GP: Part of Tess’ in game design has her donning a costume that incorporates fishnets, a fairly common feature in women’s clothing in comics. Why do you think they remain so popular?

acd004RG: Funny you mention that, there’s a particular look that I wanted Tess to have in this game world, because this story will actually explore the exploitation of the female body in comics and games. It speaks to a larger issue. As much as I absolutely adore this genre, I am sick of seeing homogenized dystopian futures where women are one dimensional and there is a multi-cultural drought. The fishnets were a design that was pitched by the artist, Eddie Nuñez, and because I have this larger theme I want to explore, I thought it was perfect.

GP: Dystopian futures seem to be a common theme for comics in recent years. What do you make of the renewed focus on broken futures?

RG: It just speaks to a generation of people who recognize that many of our systems are just that.  We live in a world where you have obesity on one end of the spectrum and people dying of starvation on the other. There are severe gaps in resource and wealth distribution and a huge opportunity for improvement in education around the world. Oppression, in varied forms, is still a huge problem in many countries, so films like Elysium, District 9, Divergent, and The Hunger Games are so relevant. People want real freedom.

GP: Can you give us an idea about where the series is headed?

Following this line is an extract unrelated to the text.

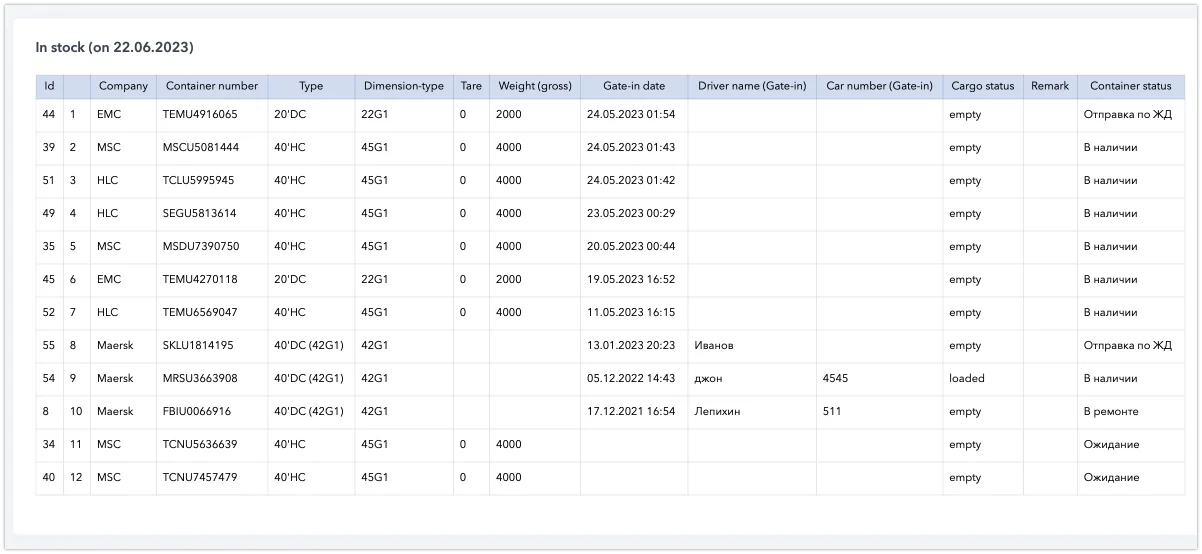This screenshot has width=1202, height=554.
Task: Click the Driver name (Gate-in) header
Action: 752,86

RG: At the core, this is a story about a woman who is tired of her confined lot in life.  We’ll follow her and explore a few different parts of the city. It’s a mix of noir inspired thrills, action, and mystery set in a place that’s just familiar enough to get your bearings. Tess is getting ready to go through a gauntlet that will challenge her perspectives. It will be a fun and hopefully unpredictable ride, but I really hope to bury some deeper philosophical ideas into the story and lay the groundwork for the next chapter of the saga when we finally learn the true meaning of the title of the book. This arc is hopefully just the beginning.